I was just looking at the ethereum package and I typically try and validate the signature when I install it myself. It doesn’t seem like it’d be too hard to hard code the public key of creator of the software package and grab the signature & the download as part of the build process.

This could add just another step that an actor would need to modify to introduce a malicious package.

I saw that larger initatives for package signing have not made it through the early RFC/discussion stages (e.g. #613 and RFC0034) but this seems much more limited and could be introduced package by package.

What do y’all think? Worth the effort?

1 Like

In my naïve way of thinking, I don’t really understand why to check for signature, when most fetchers already require that you provide the hash of the fetched contents, so we already know that no one tempered with the contents.

if you’re downloading from a cache, the actual binary files are signed, if you would like to manually verify signatures, you could … but it would probably take forever.

Like @NobbZ said, all the sources require hashes, if you really wanted to, you could look at all the drv’s and inspect them for malicious intent, and then inspect the fixed derivation outputs as well.

Unless someone packages malicious software from an upstream source, it’s fairly difficult to introduce tampered outputs to nixpkgs.

Let’s be real here: We do not have the resources to check packages’ sources before updating them in nixpkgs and I would be willing to bet that it does not happen in practice.
I’m all for checking signatures - it would be a nice improvement over the protection against silent changes to the source we have right now with hashes.

The consequence would be that we’d only need nixpkgs committers to verify changes to the key, not check the signature on every update to get the security benefit of committer-checked signatures.

In theory it would be sufficient to check the signature only once in update scripts or something like that, but afaik those aren’t run on trusted infrastructure like builds are.

@hyperfekt exactly!
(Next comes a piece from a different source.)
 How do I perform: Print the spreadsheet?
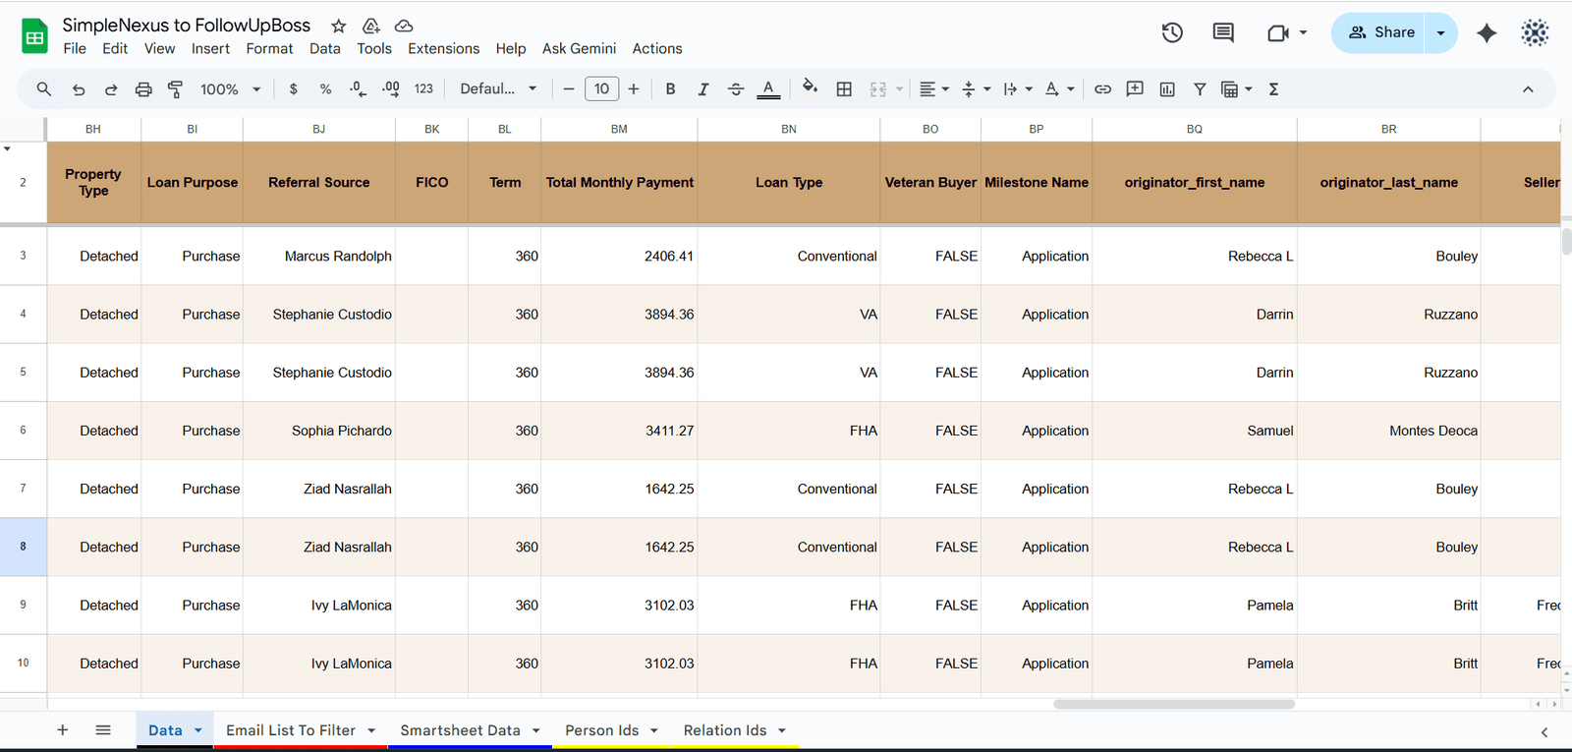(143, 89)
It seems to me like it’d be a one off effort that yields a persistent security win.

To give a concrete example taken from https://github.com/NixOS/nixpkgs/blob/c623040a6280b9350c854a5c61495afca3326726/pkgs/applications/misc/electrum/default.nix

This package source is

  src = fetchurl {
    url = "https://download.electrum.org/${version}/Electrum-${version}.tar.gz";
    sha256 = "05ibrr6ysf6fncs1pimhxvyr7d659jwj2r2a9pdd3cmn1dxzy2w1";
  };

When it is updated the sha256 is updated. The sha256 ensures that whatever payload is downloaded at a later date is what was specified at the time that the package was updated.

The publisher of electrum, ThomasV, signs all downloads with the key found here. The corresponding signature for the latest download is found here.
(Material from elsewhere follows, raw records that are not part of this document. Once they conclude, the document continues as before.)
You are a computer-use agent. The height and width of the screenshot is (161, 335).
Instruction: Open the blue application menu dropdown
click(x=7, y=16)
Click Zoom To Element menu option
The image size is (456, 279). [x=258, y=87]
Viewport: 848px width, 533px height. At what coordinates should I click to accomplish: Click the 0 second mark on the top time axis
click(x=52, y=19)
It seems like it’d be pretty easy to bake in ThomasV’s public key into the build it’s self. This should keep the update burden the same and have no affect on the binary cache, but give an extra assurance that even under the situation where the download server or it’s SSL cert has been compromised the nixos package would fail to build, without any manual checking at PR review time.
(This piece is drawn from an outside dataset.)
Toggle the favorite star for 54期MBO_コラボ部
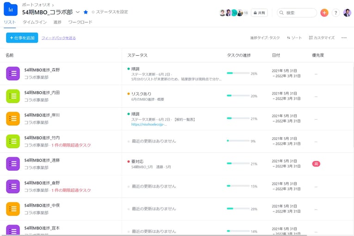This screenshot has width=354, height=236. [x=86, y=12]
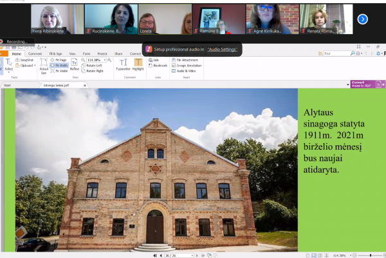386x258 pixels.
Task: Zoom in with the magnifier plus icon
Action: (x=109, y=60)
Adding a public key per package sounds like another dimension of complexity that very few people want to put up with.

But sounds like a potential RFC topic.

1 Like

Right, so this protects against the attack vector where an upstream server, and consequently archive, is already compromised at the point when someone updates a derivation. As a result, they could accidentally submit the sha256 of the compromised archive.

I have also seen some PRs that just update the hash (no version bumps), because the upstream archive changed and as a consequence the hash is broken. Usually these are legitimate changes (some upstream developers just re-upload modified tarballs or change git tags), but the other possibility is that the archive is compromised. And its kinda hard to know with these PRs, unless the submitter contacts upstream, or there is some other strong evidence of what happened.

The last time GPG signatures came up in a PR, I also found this auto-closed PR that implements the suggested functionality:

Should in most cases be a one-time thing, right? Especially if the key was normalized by stripping signatures, etc. as suggested by @Ekleog suggested in the PR I linked above.

I agree. The cost of getting it wrong the first time may be big. Also, I guess it should be designed to be extensible since projects may use different tools for signing archives (e.g. signify). @Mic92 also raises a good question in that PR – whether it should be part of the build process or tooling, since it is something that only needs to be checked once for every version bump. When the archive is verified, the sha256 is enough.

Aside from the security added with pgp signed tarballs, me and fellow maintainers of sequoia, have encountered a situation where upstream provides a distribution tarball whose filename is sequoia-${version}.tar.pgp.gz and it turned out to be difficult to unpack it. It’d have been nice if stdenv was capable of doing so. However, practically, we concluded in that particular case that using these tarballs would have brought no benefit.